Rumors have been bouncing that Uber and bounded agnate Careem might be set to merge in Egypt, but it’s not going to happen. That’s because regulators have insisted they would fine each of the parties complex $28 actor USD if it went ahead.

Meanwhile, Egypt’s admiral of accounts has appear it now requires e-commerce companies to charge VAT of 14 percent, just like accustomed stores, while the country has also started administration a law that requires online publications to pay authorization fees.

In hardly more advantageous news from the North African country, which has a rapidly developing tech scene, smartphone architect Silicon Industries Corporation (SICO) is branch into other African countries, and intends to expand to the likes of Kenya, Morocco, South Africa, and Nigeria by next year.

Google in Africa

October was awash with Google action in Africa, with the aggregation holding its first Google for Kenya event and able a host of new articles and services. It will train 100,000 Kenyan farmers in agenda skills, and has launched a dedicated travel mode for motorcycles. Street View has also launched in the East African nation.

Elsewhere, the aggregation will also grant 10,000 African developers four months of access to Android and Mobile web courses, the first part of its goal of training 100,000 developers across the region.

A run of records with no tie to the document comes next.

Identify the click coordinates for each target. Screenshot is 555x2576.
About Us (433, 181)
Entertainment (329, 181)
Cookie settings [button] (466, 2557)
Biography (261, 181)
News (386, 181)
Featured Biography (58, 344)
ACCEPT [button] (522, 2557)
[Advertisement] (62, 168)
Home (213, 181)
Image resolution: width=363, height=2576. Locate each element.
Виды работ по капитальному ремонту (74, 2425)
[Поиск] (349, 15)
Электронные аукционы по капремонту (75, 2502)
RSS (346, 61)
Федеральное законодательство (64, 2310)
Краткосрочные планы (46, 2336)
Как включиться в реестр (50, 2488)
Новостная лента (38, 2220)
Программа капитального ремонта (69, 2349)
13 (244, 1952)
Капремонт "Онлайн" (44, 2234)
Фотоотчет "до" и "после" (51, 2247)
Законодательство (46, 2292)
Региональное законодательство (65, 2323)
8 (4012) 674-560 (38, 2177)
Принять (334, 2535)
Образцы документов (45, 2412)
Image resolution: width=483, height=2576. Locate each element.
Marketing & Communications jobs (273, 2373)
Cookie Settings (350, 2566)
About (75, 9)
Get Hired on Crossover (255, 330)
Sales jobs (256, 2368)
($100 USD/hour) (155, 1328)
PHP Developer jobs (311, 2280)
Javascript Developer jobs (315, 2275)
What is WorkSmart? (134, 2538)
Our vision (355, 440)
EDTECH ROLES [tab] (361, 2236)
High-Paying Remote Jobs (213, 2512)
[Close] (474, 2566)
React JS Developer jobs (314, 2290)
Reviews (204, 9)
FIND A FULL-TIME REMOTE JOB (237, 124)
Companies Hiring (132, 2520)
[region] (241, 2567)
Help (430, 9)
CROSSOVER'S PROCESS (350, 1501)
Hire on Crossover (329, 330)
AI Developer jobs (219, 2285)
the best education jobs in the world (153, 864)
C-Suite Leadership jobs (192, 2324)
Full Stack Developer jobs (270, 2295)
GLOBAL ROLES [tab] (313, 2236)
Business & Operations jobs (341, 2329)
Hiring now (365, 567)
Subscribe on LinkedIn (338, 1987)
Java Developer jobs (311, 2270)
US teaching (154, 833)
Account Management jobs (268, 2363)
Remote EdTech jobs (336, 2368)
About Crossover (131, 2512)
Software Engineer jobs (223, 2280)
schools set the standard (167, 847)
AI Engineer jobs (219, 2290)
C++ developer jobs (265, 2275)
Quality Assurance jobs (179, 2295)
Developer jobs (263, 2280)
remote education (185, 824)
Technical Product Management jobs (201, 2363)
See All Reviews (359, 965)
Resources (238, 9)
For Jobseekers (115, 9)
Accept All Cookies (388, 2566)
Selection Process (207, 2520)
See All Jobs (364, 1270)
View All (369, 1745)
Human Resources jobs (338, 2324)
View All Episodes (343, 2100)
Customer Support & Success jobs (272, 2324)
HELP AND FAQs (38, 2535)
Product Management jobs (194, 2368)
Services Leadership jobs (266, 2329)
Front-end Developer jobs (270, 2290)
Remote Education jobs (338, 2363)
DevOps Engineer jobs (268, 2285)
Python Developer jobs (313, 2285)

Facebook also had an active month, ablution its third-party fact blockage action in Kenya, Nigeria, and South Africa. Facebook is attractive to rope in more African countries in its bid to combat fake news. Other countries are set to follow.

Uber may have had any Egyptian merger affairs shot down, but other taxi apps fared better. Taxify broadcast its operations in South Africa, ablution in Polokwane and East London, while Zimbabwean mobile abettor Econet launched its own ride-hailing service, Vaya Lift.

Internet, no internet

People keep giving Africans the internet and people keep taking it away. Local connectivity accustomed a couple of major boosts over the last month, with Amazon Web Casework announcement it will open data centers in South Africa in the first half of last year.

Meanwhile, global web and achievement firm Cloudfare made Lagos the 155th city across the world where it is active, saying it had already anchored access to local subsea cable operators and local internet exchanges.

Governments, however, remain committed to taking away any gains. Zimbabwe became the latest country to hit mobile money users with taxes, while Chad became the latest country accused of throttling the the internet. There was at least some good news, from Malawi, where the government is allegedly working on a law acute all businesses to offer at least one free agenda acquittal channel.

Fintech led the way for tech allotment over the course of the month, with standout rounds for trade and advance belvedere Orbitt and micro-loans aggregation Tala, which secured advance from PayPal. A host of Nigerian fintechs raised finance, like Flutterwave, Riby, Thank U Cash, and Accounteer, as did South African insurtech platforms Click2Sure and Simply, solar leasing exchange Sun Exchange and crowdfunding belvedere Uprise.Africa.